For context, Chicago recorded more than 770 killings that year and thousands of nonfatal shootings.
The average federal sentence of nearly four years in the cases the Chicago Sun-Times reviewed was far higher than what’s typically seen in the Cook County courts.
To determine that, the Sun-Times examined a decade of Cook County sentences in cases in which the most serious charge was illegal gun possession. The average prison sentence was less than a year — 254 days — in the approximately 4,000 cases filed between 2011 and the end of 2021. About 2,300 other cases resulted in probation, according to a Cook County database.
Operation Legend was named for 4-year-old LeGend Taliferro, who was shot and killed in his sleep on June 29, 2020, in Kansas City, Missouri. Federal agents were sent to Kansas City after the boy’s death.
The Trump administration also assigned hundreds of federal agents to work with Chicago cops. The program lasted until Trump left office in January 2021.
As the criminal cases that were brought as part of Operation Legend make their way through the courts, some new details have emerged.
In one case, Clarence January, 29, was arrested on July 28, 2020 on charges of distributing fentanyl and trafficking guns. At a bail hearing in May 2021, a prosecutor described January as a leader of the Black Disciples street gang and said that an informant had recorded him talking about his involvement in an April 2020 shooting.
The prosecutor also said that, on intercepted phone calls in 2019 and early 2020, January discussed plans to shoot others — information that resulted in the police scrambling to those locations to make sure he didn’t follow through.
At that hearing, January’s lawyer said his client shouldn’t be kept in jail until his trial because he wasn’t facing charges of firing a gun or inflicting violence. But the judge ruled that January posed a threat to the community and should stay behind bars. He’s being held at the Winnebago County Jail as he awaits trial.

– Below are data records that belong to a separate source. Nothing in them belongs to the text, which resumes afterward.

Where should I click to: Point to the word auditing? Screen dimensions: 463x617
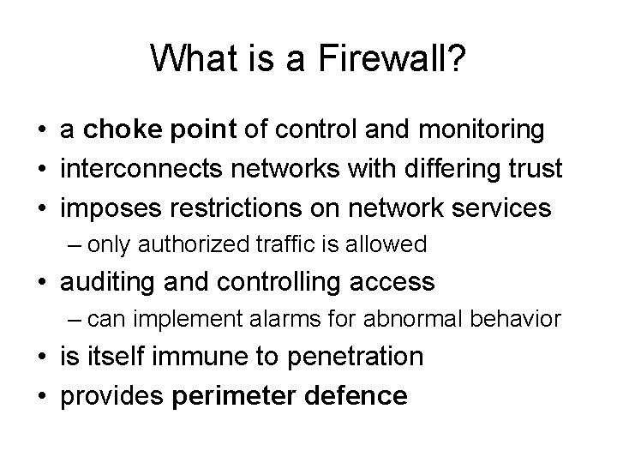click(106, 281)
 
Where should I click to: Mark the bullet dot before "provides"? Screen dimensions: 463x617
click(41, 396)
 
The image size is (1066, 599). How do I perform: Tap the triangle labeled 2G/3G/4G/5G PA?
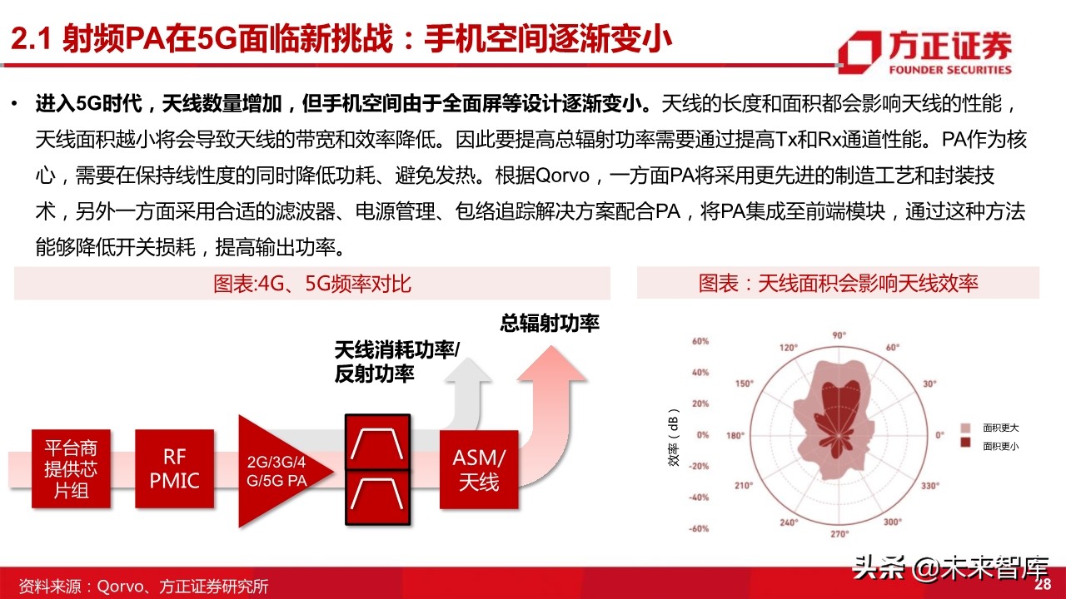pos(275,470)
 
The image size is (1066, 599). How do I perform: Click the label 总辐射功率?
pos(550,324)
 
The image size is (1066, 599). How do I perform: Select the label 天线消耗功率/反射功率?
pos(396,362)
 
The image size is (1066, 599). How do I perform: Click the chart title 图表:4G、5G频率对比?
pos(312,284)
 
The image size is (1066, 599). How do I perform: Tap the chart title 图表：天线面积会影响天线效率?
pos(838,283)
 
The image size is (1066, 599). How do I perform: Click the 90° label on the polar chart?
pos(839,334)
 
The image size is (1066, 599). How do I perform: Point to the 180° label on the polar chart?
pos(735,435)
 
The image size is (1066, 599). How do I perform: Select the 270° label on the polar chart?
pos(839,534)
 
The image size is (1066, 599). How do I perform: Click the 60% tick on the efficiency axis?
pos(699,341)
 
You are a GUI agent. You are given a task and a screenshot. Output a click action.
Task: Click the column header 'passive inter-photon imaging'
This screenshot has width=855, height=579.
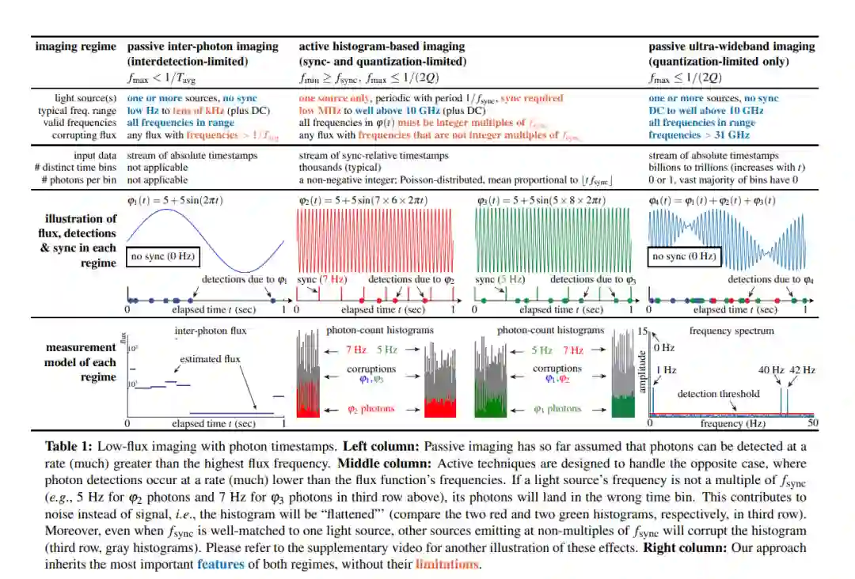pyautogui.click(x=203, y=47)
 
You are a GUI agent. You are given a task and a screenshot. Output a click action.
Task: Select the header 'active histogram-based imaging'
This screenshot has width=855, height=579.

In another case filed during Operation Legend, Eric Blackman, 31, pleaded guilty to being a “straw purchaser” and was sentenced to eight months in prison. Blackman, who was legally authorized to own a gun, bought one for a man who didn’t have a required Illinois state firearm owner’s permit. That gun was used in a Dec. 22, 2019, mass shooting that left 13 people wounded at a South Side home, according to a prosecutor.
“The straw purchaser plays a significant role in the gun violence that has continuously troubled the city of Chicago and threatened the public safety of its residents,” the prosecutor said in a sentencing memo in Blackman’s case.
Wendall Kemp, also arrested during OperationLegend, pleaded guilty to illegally selling three guns, including two assault rifles, to an informant.
According to a sentencing memo prosecutors filed in his case in November, Kemp had boasted to the informant that he had a large enough supply of weapons “to shake the city.”
Prosecutors asked the judge to sentence Kemp to two years in prison, but he got probation.